Dataset records
..........

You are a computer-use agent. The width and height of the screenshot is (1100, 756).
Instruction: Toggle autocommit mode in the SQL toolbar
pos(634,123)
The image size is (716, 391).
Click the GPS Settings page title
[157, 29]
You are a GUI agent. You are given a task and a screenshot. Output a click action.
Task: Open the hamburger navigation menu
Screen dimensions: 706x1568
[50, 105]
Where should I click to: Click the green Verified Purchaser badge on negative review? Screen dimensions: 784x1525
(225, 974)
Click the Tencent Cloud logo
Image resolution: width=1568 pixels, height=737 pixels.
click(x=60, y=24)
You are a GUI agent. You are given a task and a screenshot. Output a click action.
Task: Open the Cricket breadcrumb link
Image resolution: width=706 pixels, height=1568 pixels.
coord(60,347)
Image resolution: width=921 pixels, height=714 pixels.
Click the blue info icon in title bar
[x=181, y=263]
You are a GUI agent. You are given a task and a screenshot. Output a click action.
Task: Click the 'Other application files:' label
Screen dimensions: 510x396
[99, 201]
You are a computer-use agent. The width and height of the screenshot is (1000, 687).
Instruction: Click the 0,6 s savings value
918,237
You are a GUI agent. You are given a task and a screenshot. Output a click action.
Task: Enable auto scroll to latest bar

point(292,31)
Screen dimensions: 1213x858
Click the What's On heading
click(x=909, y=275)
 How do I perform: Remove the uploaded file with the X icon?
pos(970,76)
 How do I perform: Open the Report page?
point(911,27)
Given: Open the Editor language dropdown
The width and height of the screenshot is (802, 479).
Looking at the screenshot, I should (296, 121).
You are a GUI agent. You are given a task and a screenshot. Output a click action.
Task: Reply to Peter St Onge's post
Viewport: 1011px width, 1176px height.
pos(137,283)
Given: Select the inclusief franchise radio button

..........

ASSIGNMENT: Word for word, restate the entries that appear above.

WRITTEN REPLY:
You are a computer-use agent. The width and height of the screenshot is (1100, 756).
Instruction: Toggle autocommit mode in the SQL toolbar
pos(634,123)
The image size is (716, 391).
Click the GPS Settings page title
[157, 29]
You are a GUI agent. You are given a task and a screenshot. Output a click action.
Task: Open the hamburger navigation menu
Screen dimensions: 706x1568
[50, 105]
Where should I click to: Click the green Verified Purchaser badge on negative review? Screen dimensions: 784x1525
(225, 974)
Click the Tencent Cloud logo
Image resolution: width=1568 pixels, height=737 pixels.
click(x=60, y=24)
You are a GUI agent. You are given a task and a screenshot. Output a click action.
Task: Open the Cricket breadcrumb link
Image resolution: width=706 pixels, height=1568 pixels.
coord(60,347)
Image resolution: width=921 pixels, height=714 pixels.
Click the blue info icon in title bar
[x=181, y=263]
You are a GUI agent. You are given a task and a screenshot. Output a click action.
Task: Click the 'Other application files:' label
Screen dimensions: 510x396
[99, 201]
You are a computer-use agent. The width and height of the screenshot is (1000, 687).
Instruction: Click the 0,6 s savings value
918,237
You are a GUI agent. You are given a task and a screenshot. Output a click action.
Task: Enable auto scroll to latest bar

point(292,31)
Screen dimensions: 1213x858
Click the What's On heading
click(x=909, y=275)
 How do I perform: Remove the uploaded file with the X icon?
pos(970,76)
 How do I perform: Open the Report page?
point(911,27)
Given: Open the Editor language dropdown
The width and height of the screenshot is (802, 479).
Looking at the screenshot, I should (296, 121).
You are a GUI agent. You are given a task and a screenshot. Output a click action.
Task: Reply to Peter St Onge's post
Viewport: 1011px width, 1176px height.
pos(137,283)
Given: Select the inclusief franchise radio button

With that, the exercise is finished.